What is Inventory Turnover Ratio?
The inventory turnover ratio is an efficiency metric that measures how many times a company sells and replaces its inventory during a specific period. It equals cost of goods sold divided by average inventory. A higher ratio suggests strong sales and lean stock holding, while a low ratio may indicate overstocking, obsolescence, or weak demand.
How It Works
- Calculate average inventory: (opening + closing) / 2.
- Inventory Turnover = COGS / Average Inventory.
- Days Inventory Outstanding (DIO) = 365 / Turnover.
- Compare against industry benchmarks: grocery 15-20, electronics 6-10, heavy machinery 2-4.

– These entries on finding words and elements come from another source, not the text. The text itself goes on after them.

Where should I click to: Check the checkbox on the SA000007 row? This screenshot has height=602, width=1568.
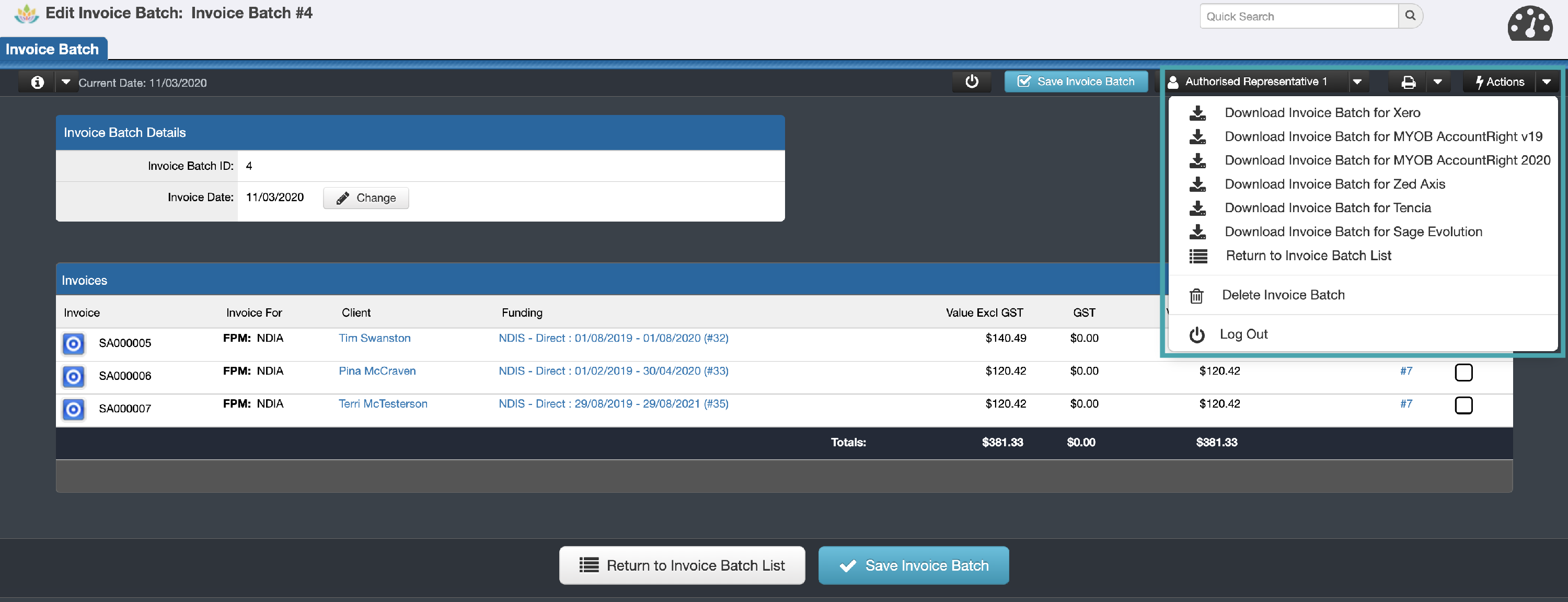(x=1465, y=406)
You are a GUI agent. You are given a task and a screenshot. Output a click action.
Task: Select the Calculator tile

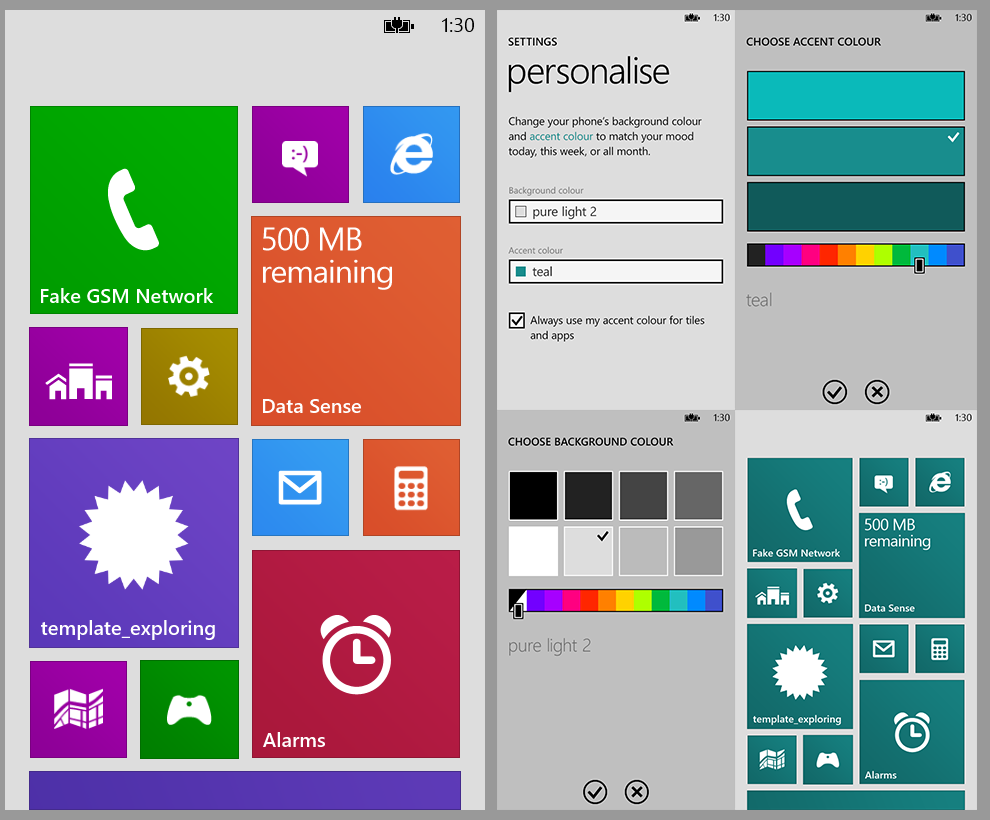pyautogui.click(x=411, y=487)
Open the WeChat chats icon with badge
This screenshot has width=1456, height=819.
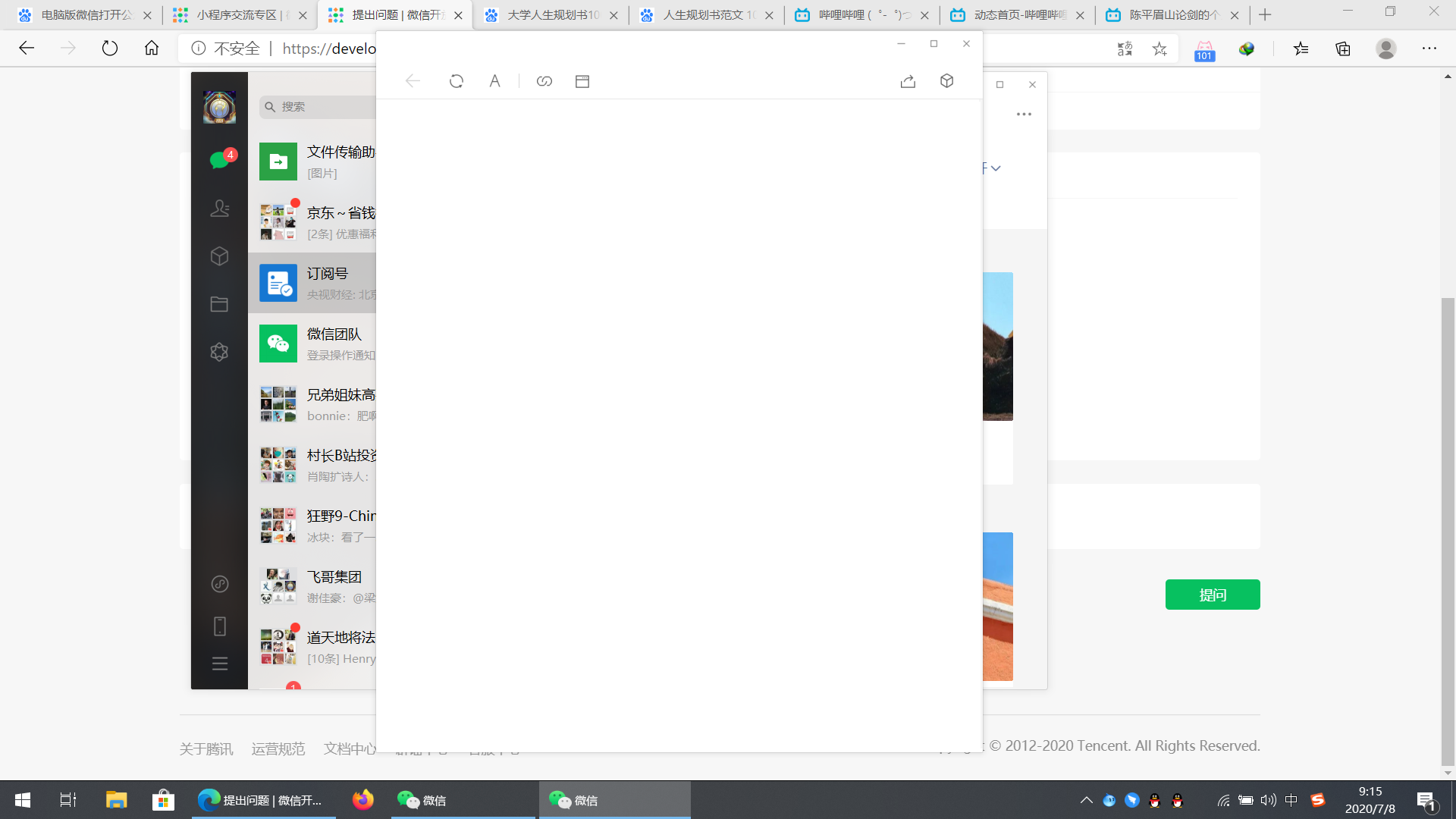point(219,160)
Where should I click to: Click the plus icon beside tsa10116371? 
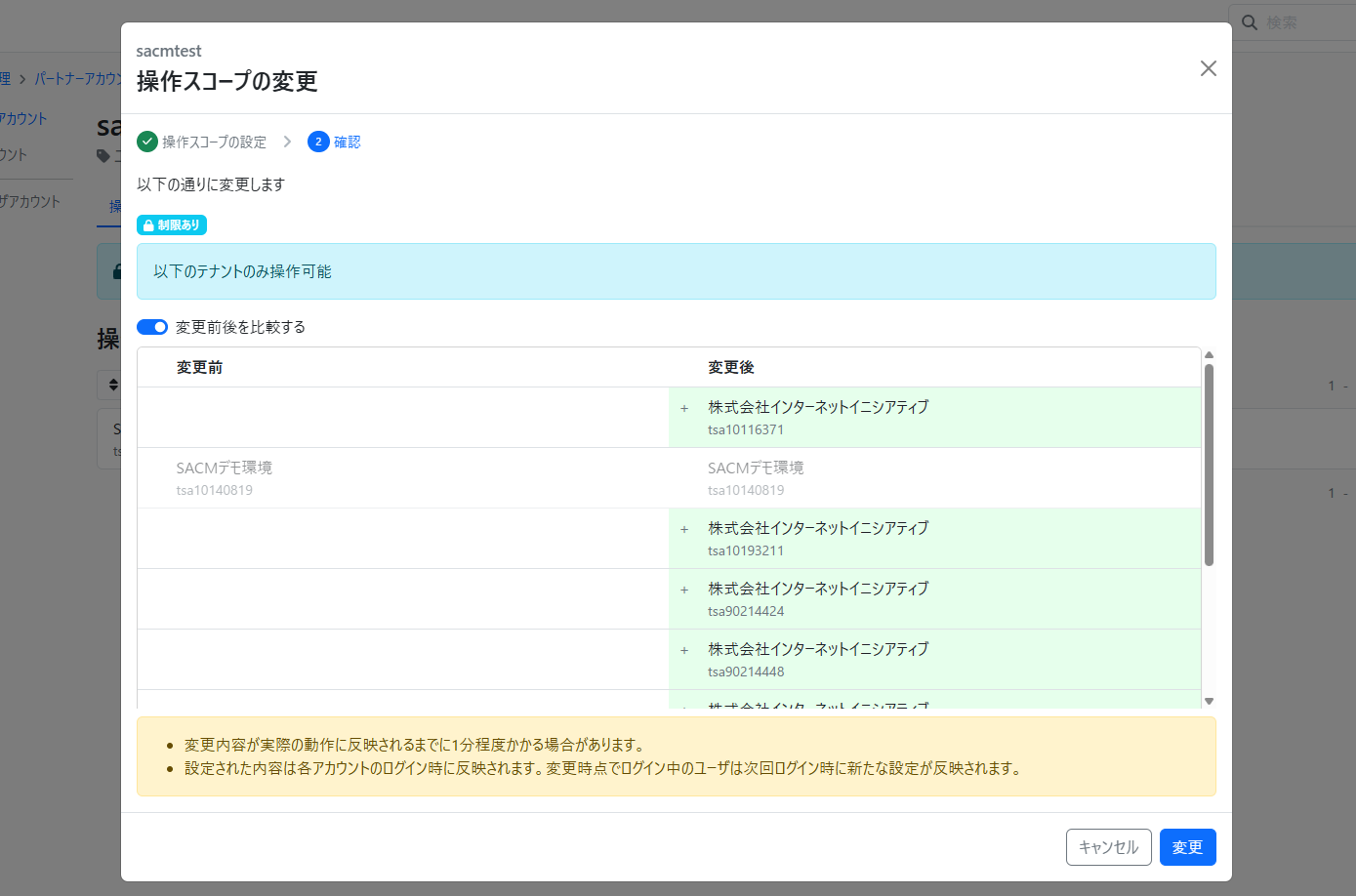click(684, 409)
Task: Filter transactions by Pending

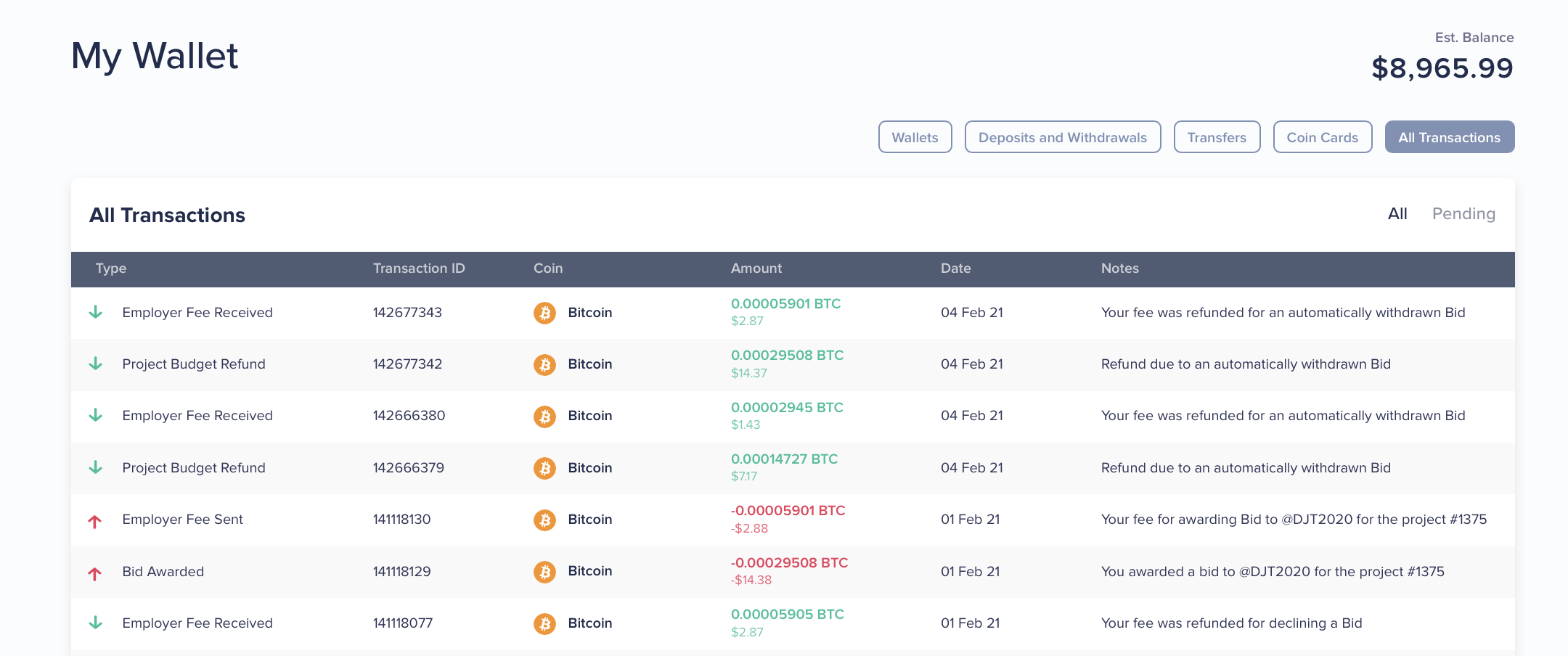Action: tap(1463, 214)
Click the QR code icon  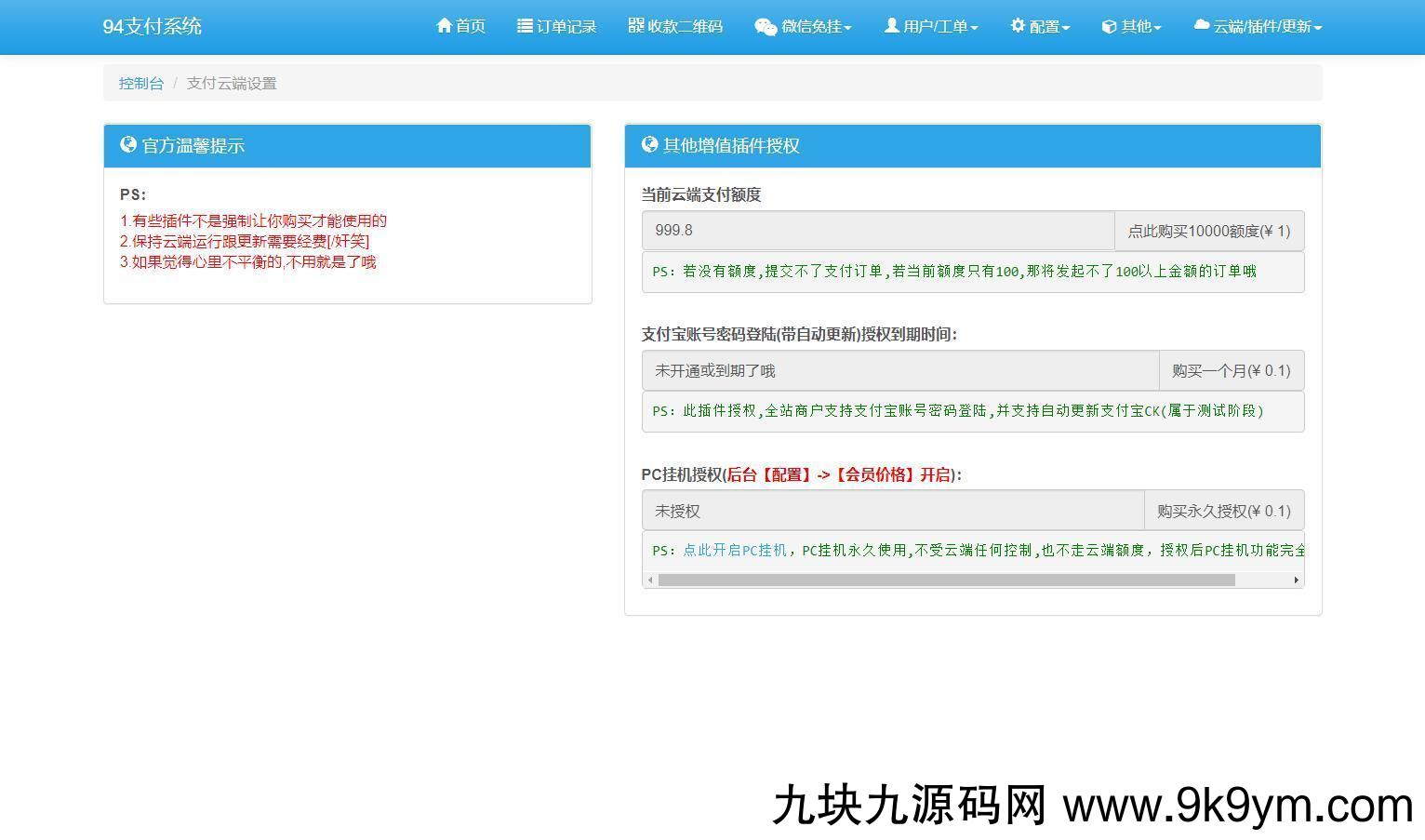click(636, 26)
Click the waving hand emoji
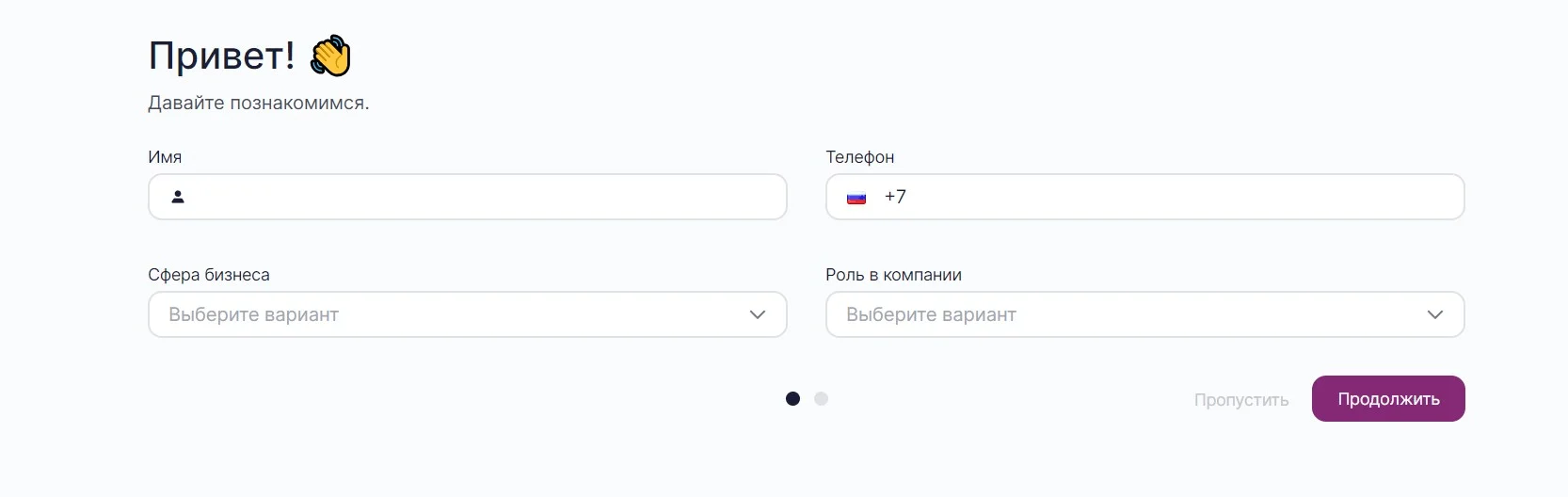1568x497 pixels. 330,56
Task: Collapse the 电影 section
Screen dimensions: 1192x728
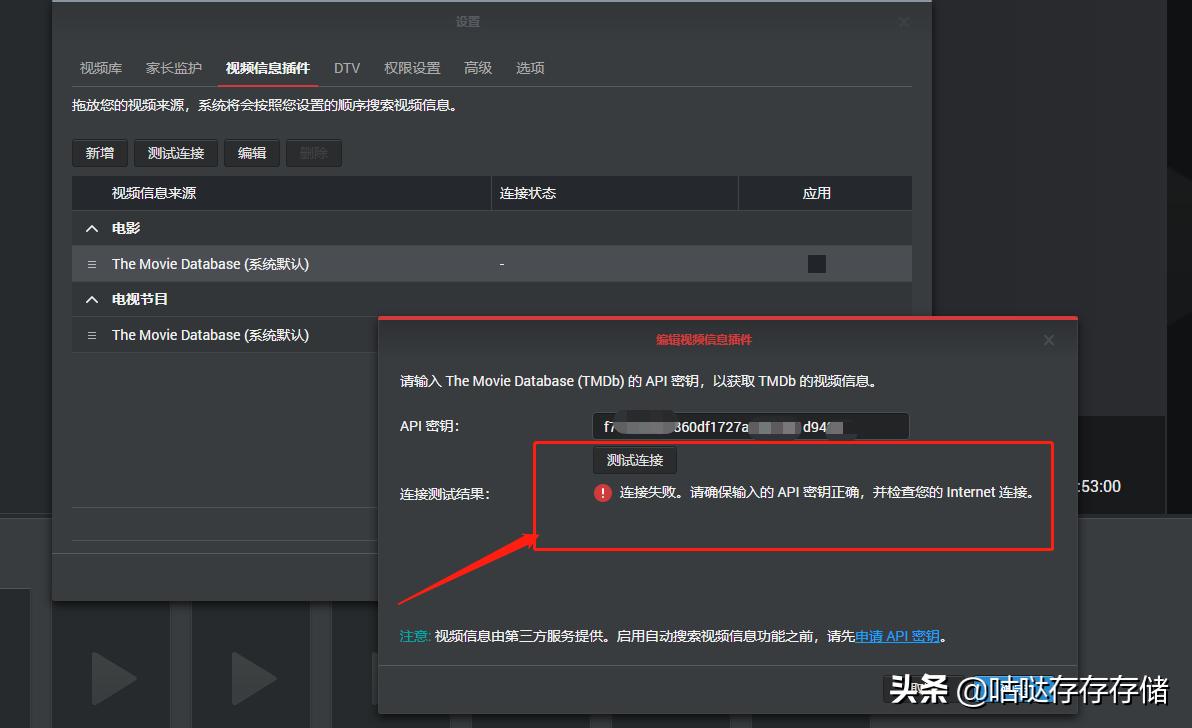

- Track trend: rising turnover signals improving efficiency; falling turnover signals trouble.
Saudi Context
Saudi retail and FMCG operators monitor turnover closely to control expiry waste and warehouse cost, especially around demand spikes for Ramadan, Eid, and Back-to-School seasons. ZATCA’s e-invoicing infrastructure plus integrated POS in Qoyod enables real-time COGS, making weekly turnover reporting feasible for SMEs.
Example
A pharmacy chain has COGS of SAR 24 million for the year, opening inventory of SAR 3 million, and closing inventory of SAR 5 million. Average inventory = 4 million. Turnover = 24 / 4 = 6x. DIO = 365 / 6 = 61 days, suggesting stock sits on shelves about two months on average.